Con el paso del tiempo, sus poemas comenzaron a editarse y circular y el mundo descubría por fin a la poeta que había permanecido en las sombras. Ahí comenzó también la mitificación. Su casa se convirtió en lugar de peregrinaje, sus cartas fueron publicadas y sus objetos personales se preservaron como si fueran reliquias… la tumba donde fue enterrada empezó a recibir flores, lápices, libretas, mensajes manuscritos.
Pero en algún momento, en medio de ese proceso de reconstrucción y admiración, alguien decidió moverla. Los detalles son difusos. Algunos aseguran que fue una decisión familiar para reagrupar los restos en la zona más «visible» del cementerio, otros apuntan a una reorganización interna de las parcelas por parte de la administración del lugar. No se sabe con certeza quién tomó la decisión, pero lo que está claro es que Emily Dickinson fue exhumada y vuelta a enterrar, discretamente, sin ceremonia pública ni explicaciones.

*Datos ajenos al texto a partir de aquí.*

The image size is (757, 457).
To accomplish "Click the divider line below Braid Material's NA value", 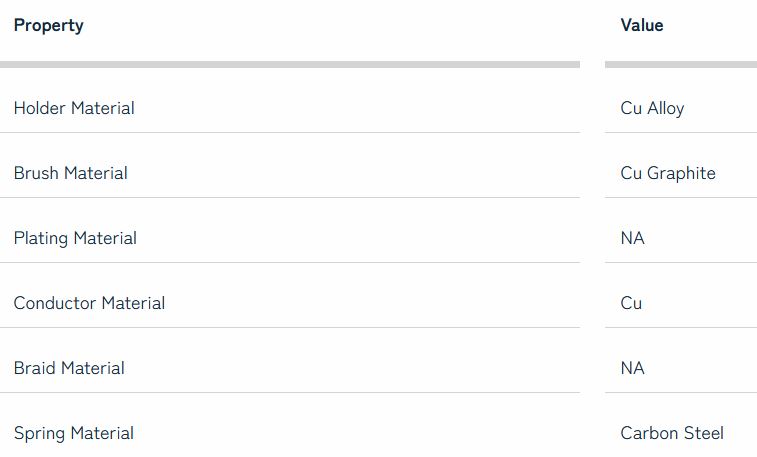I will [680, 392].
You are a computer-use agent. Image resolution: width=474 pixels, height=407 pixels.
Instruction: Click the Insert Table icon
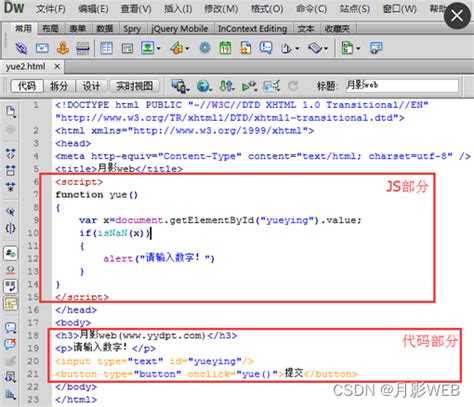(x=106, y=48)
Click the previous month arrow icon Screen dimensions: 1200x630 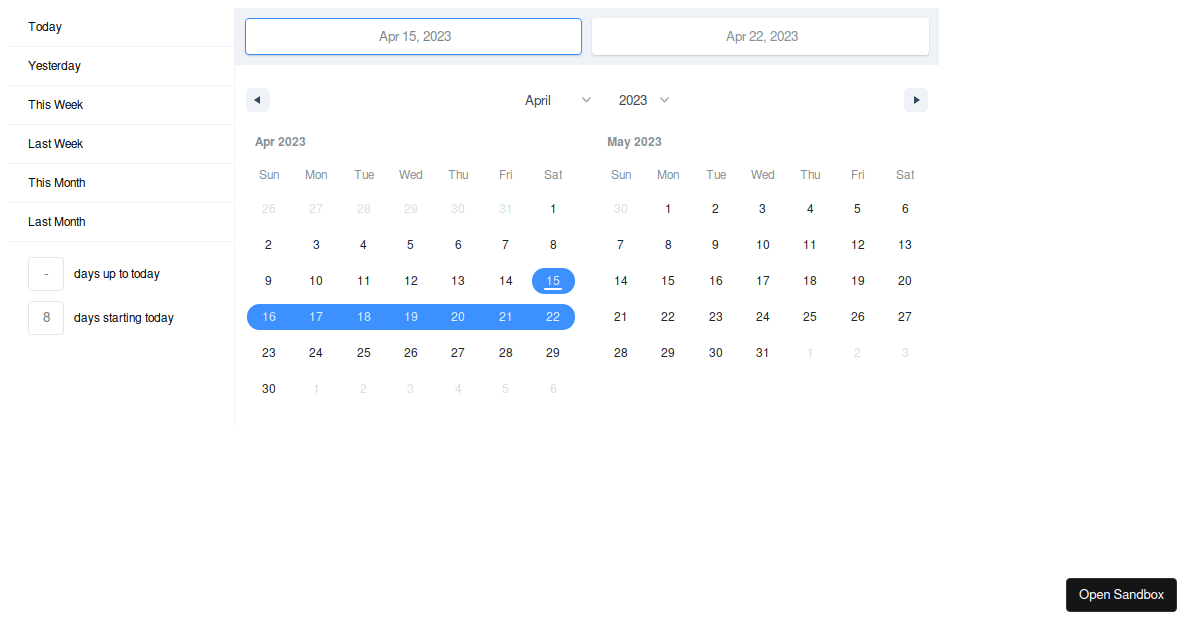258,100
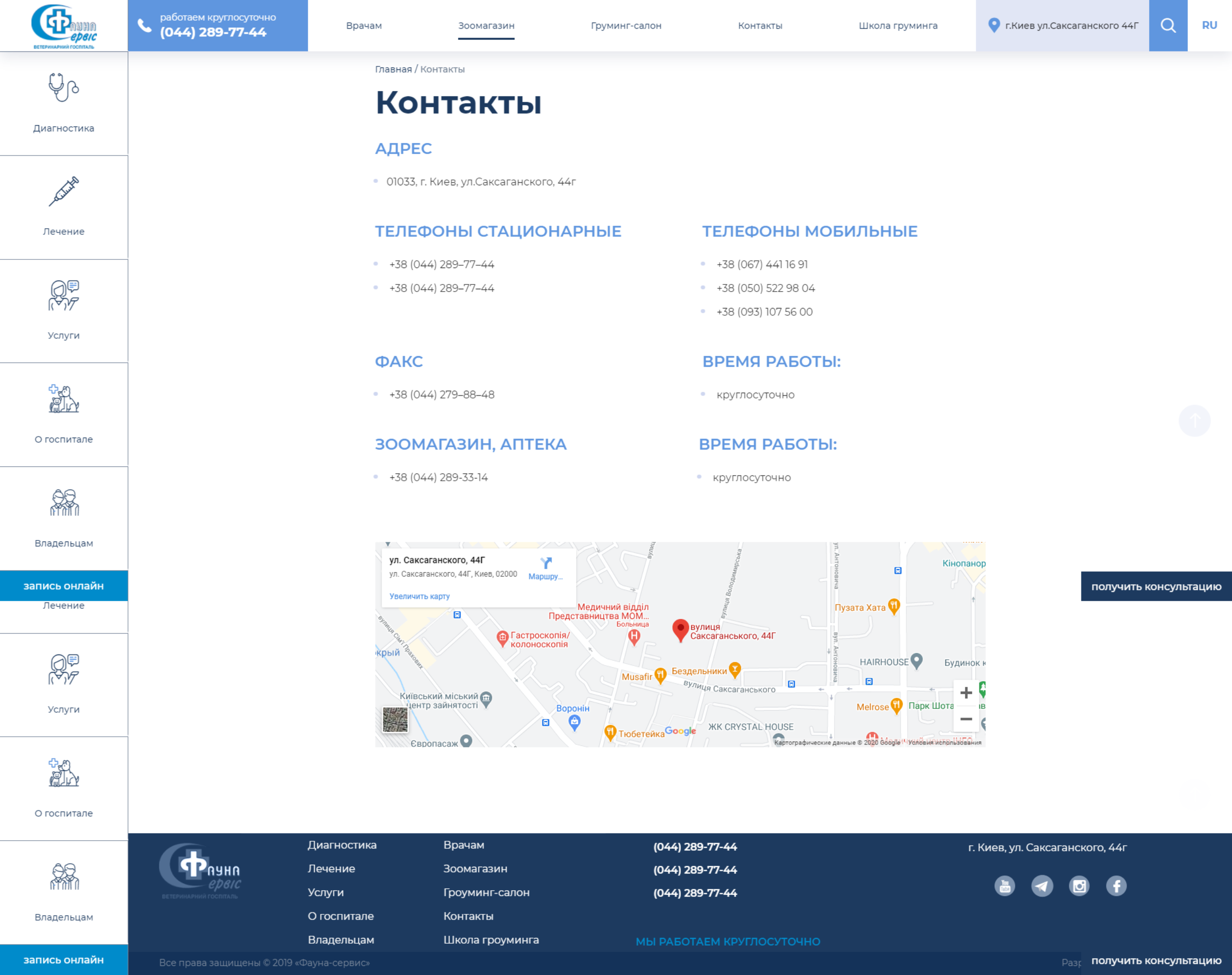The height and width of the screenshot is (975, 1232).
Task: Click the top запись онлайн button
Action: 64,586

¿Es relevante? ¿Cambia algo? Tal vez sí.
Para una autora que pasó su vida entera escribiendo en secreto y que hablaba de la muerte como si ya la conociera, este doble entierro tiene un aire poético involuntario. Como si incluso después de muerta, el mundo no supiera bien qué hacer con ella. Como si su lugar definitivo, tanto como su reconocimiento, hubiera llegado tarde.
En uno de sus poemas más célebres escribió:
«Porque no pude detenerme por la Muerte —
Él, amablemente, se detuvo por mí —
El carruaje no llevaba a nadie más
sino a nosotros… y la Inmortalidad».
La muerte, para Dickinson, era un paseo, una transición, no un final. Así que quizás ese segundo entierro no sea un error, sino una continuación. Un nuevo comienzo, como los que nunca tuvo en vida, cuando apenas publicó unos pocos poemas y nadie sabía el tesoro que guardaba en sus cajones.
Hoy, quienes visitan su tumba siguen dejando flores, mensajes y pequeños homenajes, quizá sin saber que los restos de Emily Dickinson no están exactamente donde los pusieron en 1886. Están a unos metros de allí. Como si la tierra, al igual que nosotros, necesitara tiempo para entenderla.